Jamie turned away from the lift and examined the intercom panel. There was a small button at the bottom of the metal rectangle, and he pressed it and waited. He was about to press it again when a voice suddenly emanated from the intercom, making him jump.
“Code in.”
Jamie leant towards the intercom and spoke into the metal grid.
“I don’t know what that means,” he said, and was embarrassed by the tremor in his voice.
“State your name.”
“Jamie Carpenter.”
There was a long pause.
“Proceed,” the voice said, eventually, and the huge airlock door unlocked with a rush of air.
Jamie took the handle in his hand, braced himself for the weight of the huge structure and pulled. The door slid open smoothly, and he stumbled backwards, gripping the handle to stop himself falling. The door was as light as a feather.
There must be some sort of counter-balance. I bet you couldn’t open it with dynamite if it was still locked.

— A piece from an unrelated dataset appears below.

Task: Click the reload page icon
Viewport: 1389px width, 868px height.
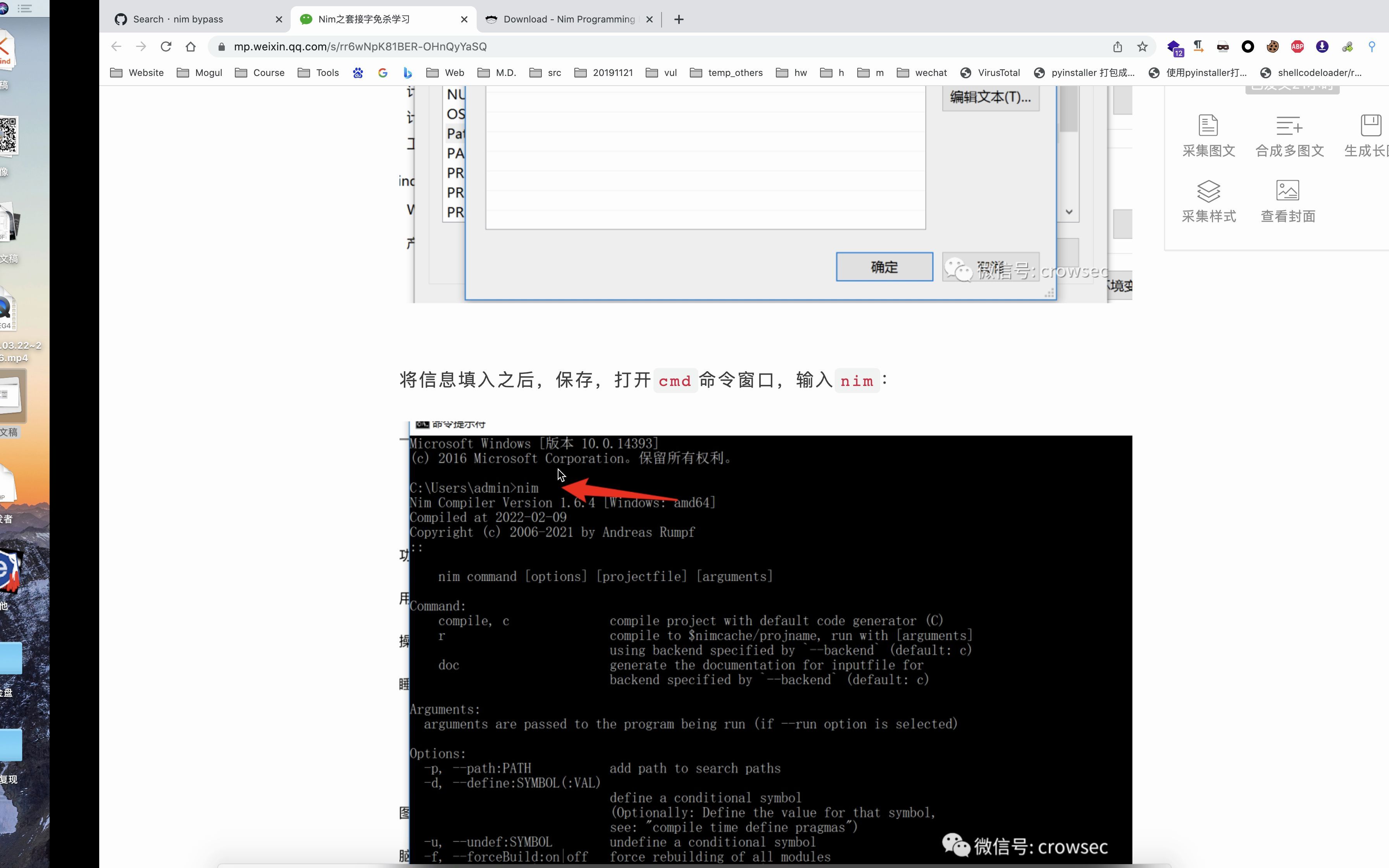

He stepped through the door and into a white room not much bigger than a decent-sized cupboard. There was a second door opposite the one he had just come through, which he pulled shut behind him, and waited for the second set of locks to disengage.
Nothing happened.
Panic jumped from nowhere and settled in Jamie’s throat. He was locked in, trapped in this tiny space, an unknowable distance beneath the ground. Sweat broke out on his forehead and suddenly it seemed that the walls were closer than they had been when he walked in. He put his hands out and touched the walls with his fingertips, waiting for the sensation of movement, but there was none.
Then the lights went out, and he clamped his teeth together so he didn’t scream.
A second later he was bathed in purple ultraviolet light, as small hatches in the walls opened and flooded the tiny chamber with a rushing white gas.
Then it was over, as quickly as it had begun. The lights came back on, and the second door clunked open. Jamie threw himself against it, pushing it open with his shoulder, spilling out of the – coffin, it was like being in a coffin – room.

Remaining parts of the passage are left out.